WORK TO BE COMPLETED -
Copy the records from the line containing "This screenshot has" through the line containing "center [1580, 711].", both included, changing "screenshot" to "screen capture" and leaving everything else as it is. Do not include the pictures.

LISTING -
--- Begin ---
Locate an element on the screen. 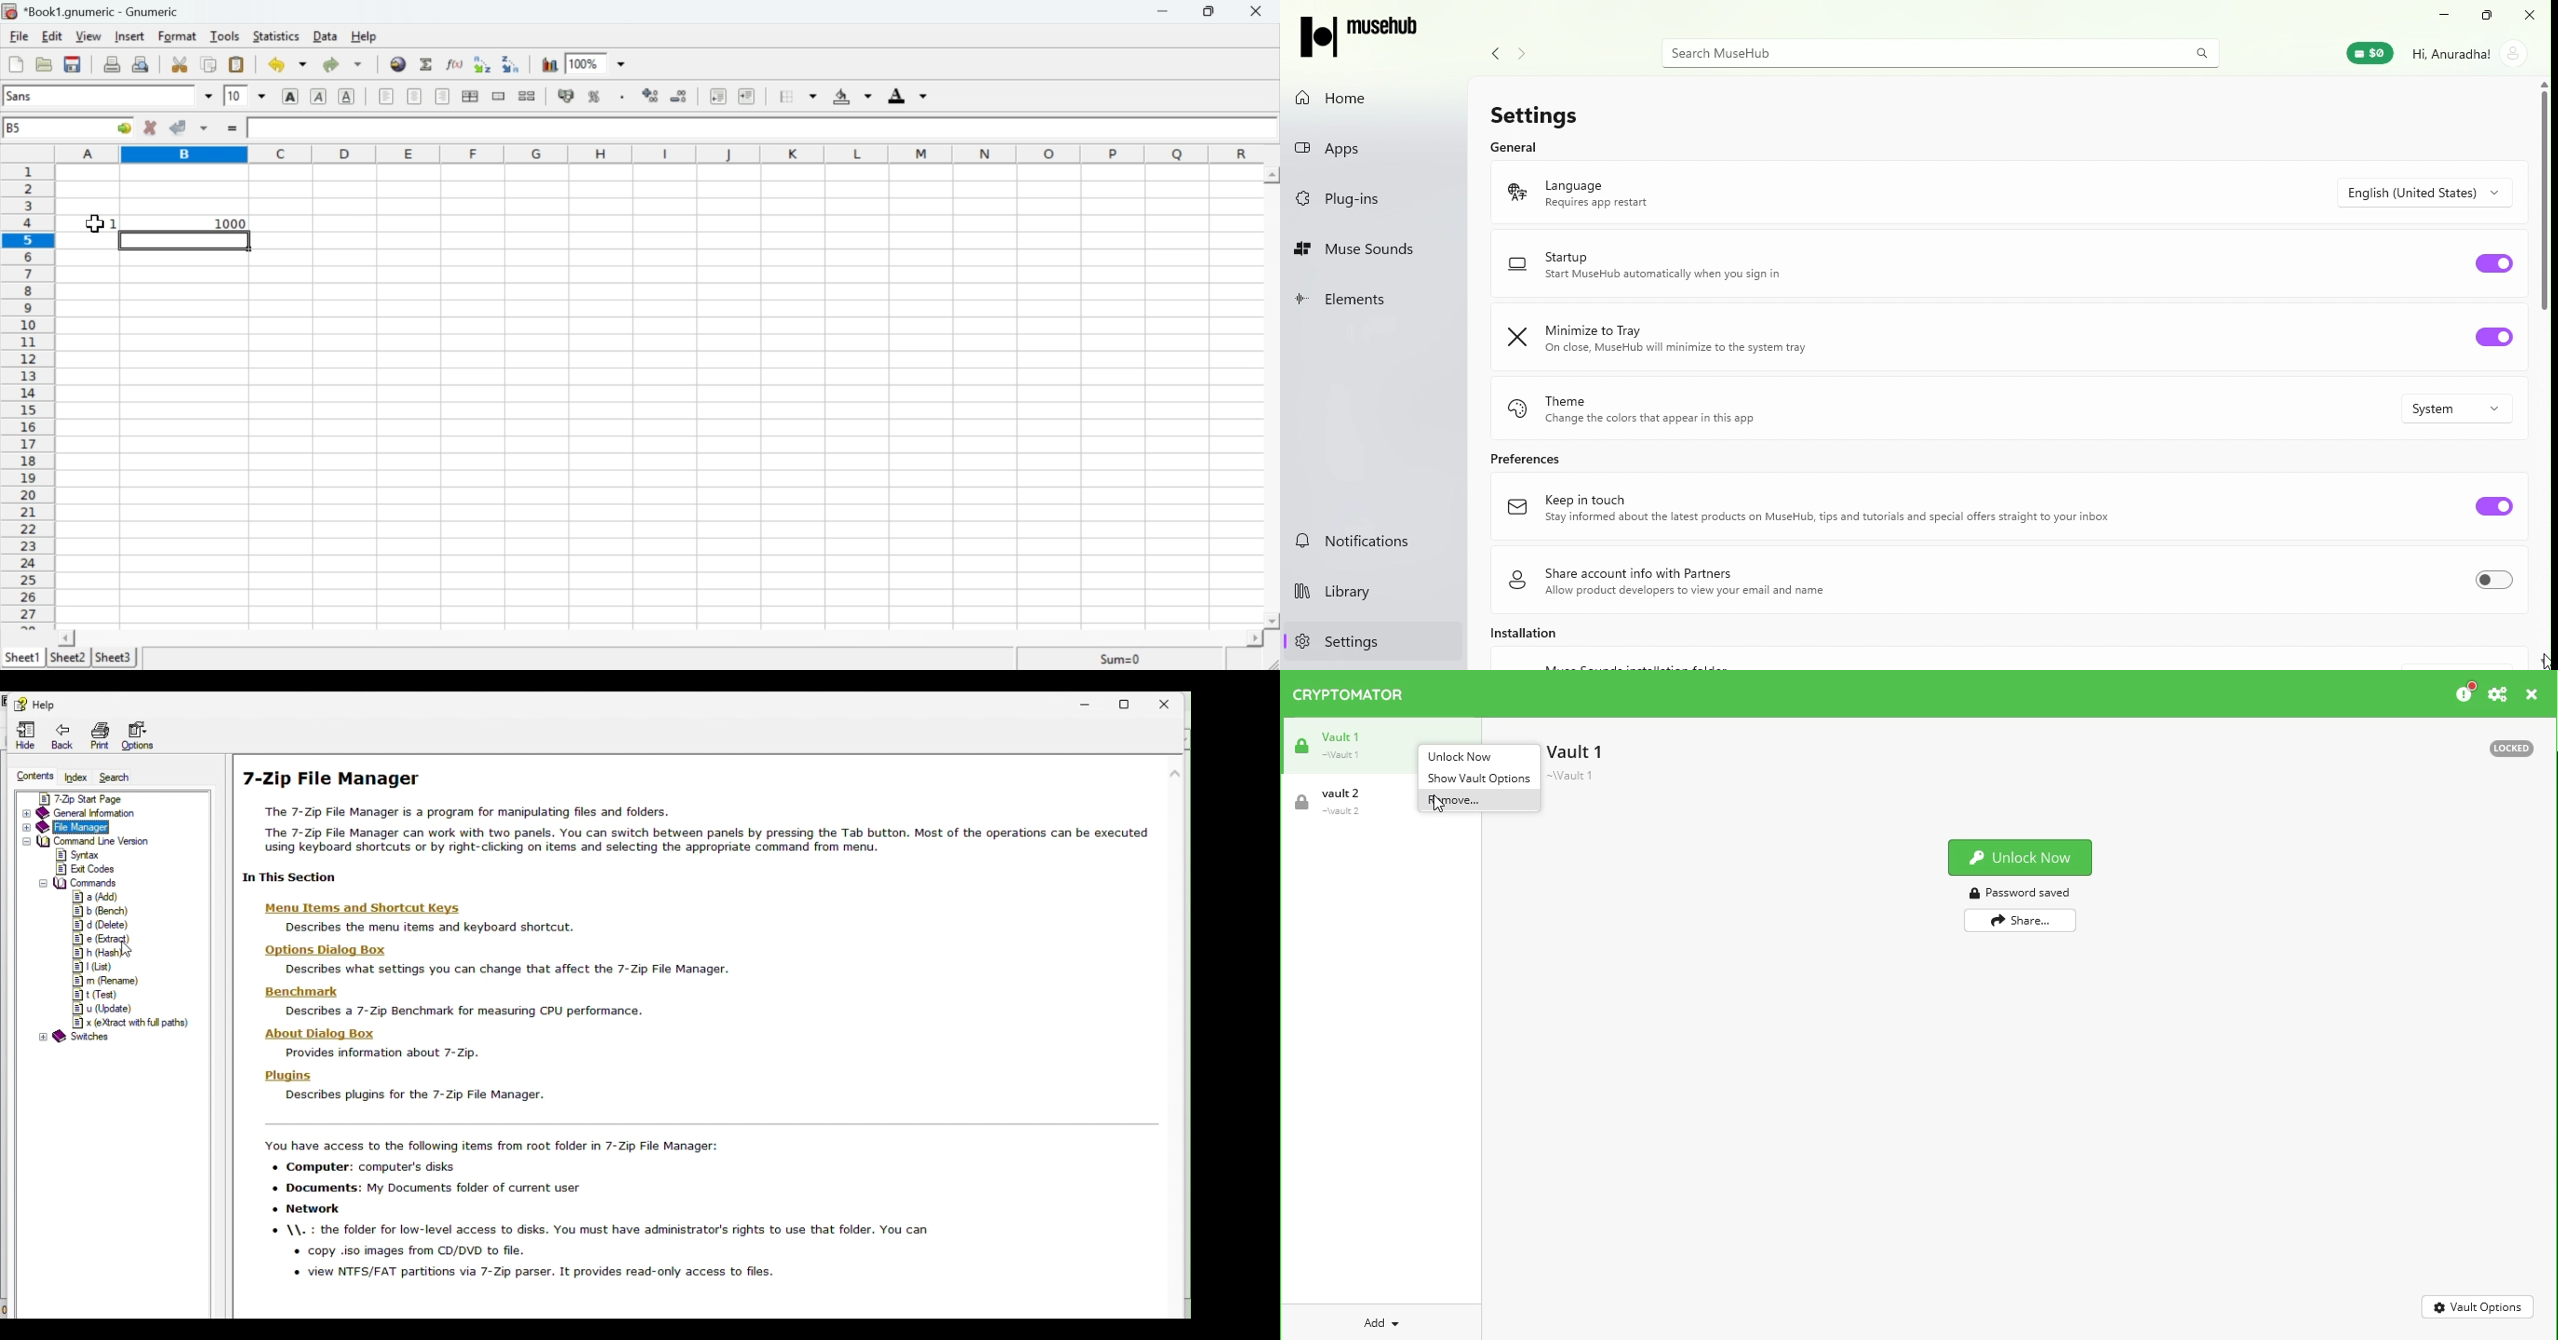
--- End ---
--- Begin ---
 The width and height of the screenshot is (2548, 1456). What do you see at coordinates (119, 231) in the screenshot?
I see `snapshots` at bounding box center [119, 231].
--- End ---
--- Begin ---
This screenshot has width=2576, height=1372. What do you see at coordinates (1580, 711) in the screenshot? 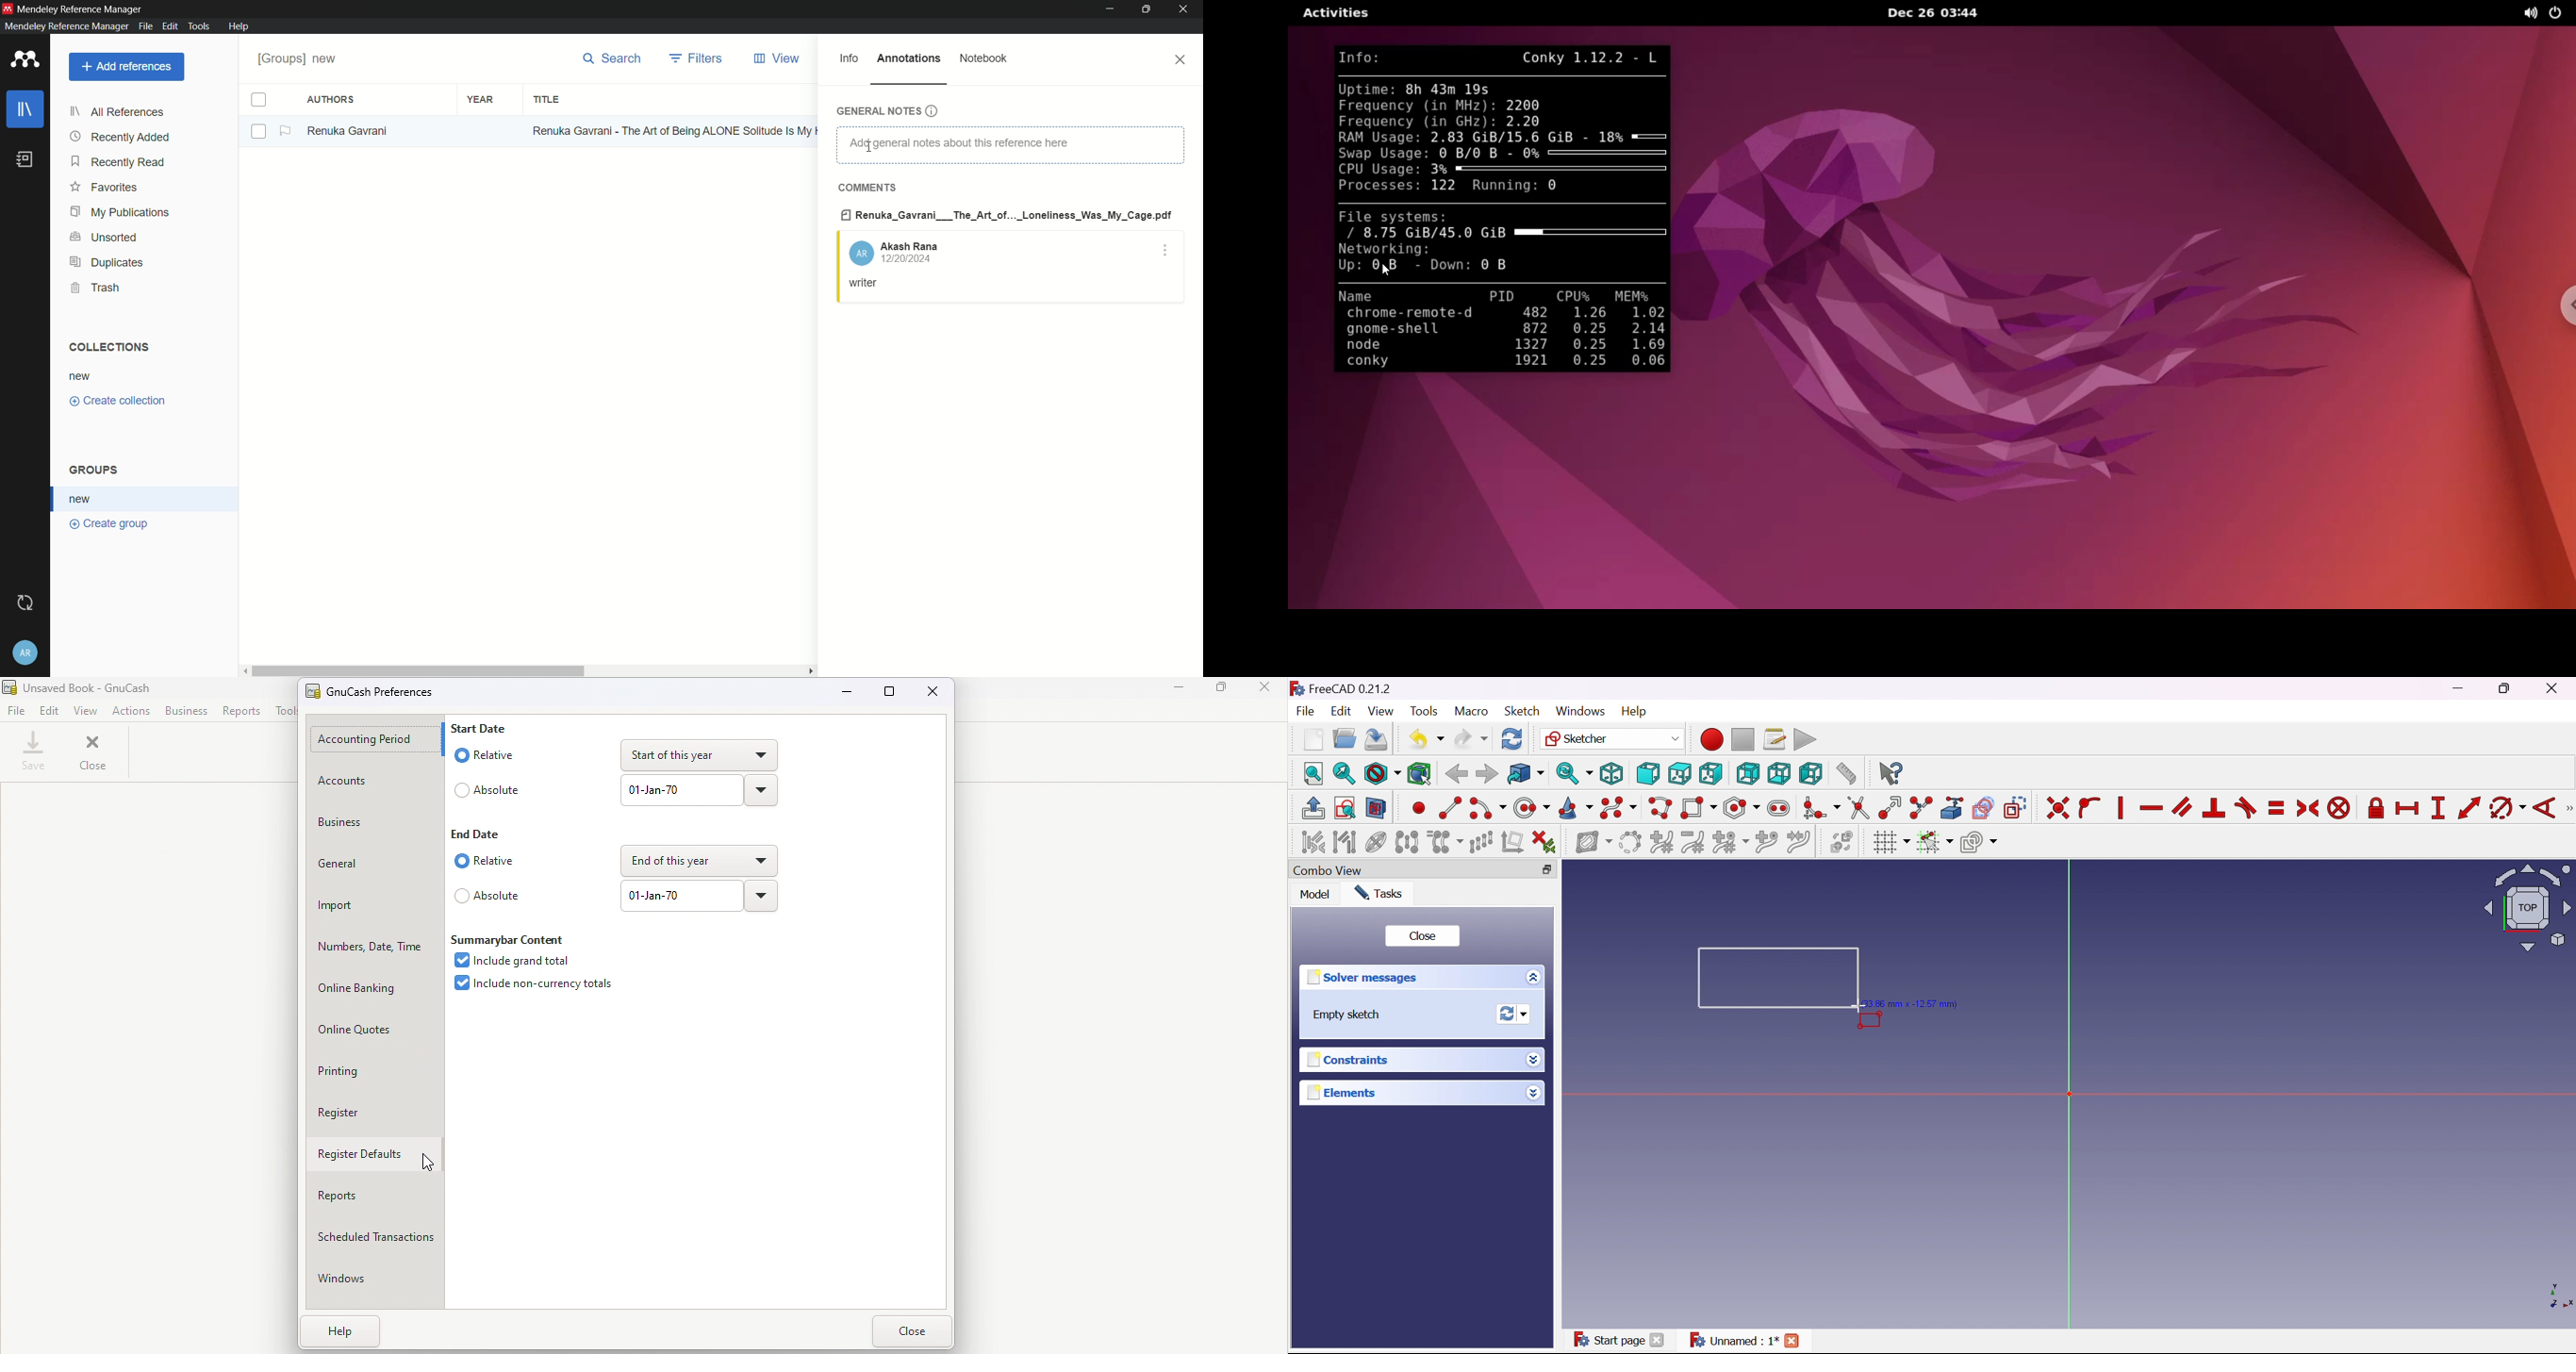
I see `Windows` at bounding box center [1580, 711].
--- End ---
WRITTEN RESPONSE -
This screen capture has width=2576, height=1372. What do you see at coordinates (1580, 711) in the screen capture? 
I see `Windows` at bounding box center [1580, 711].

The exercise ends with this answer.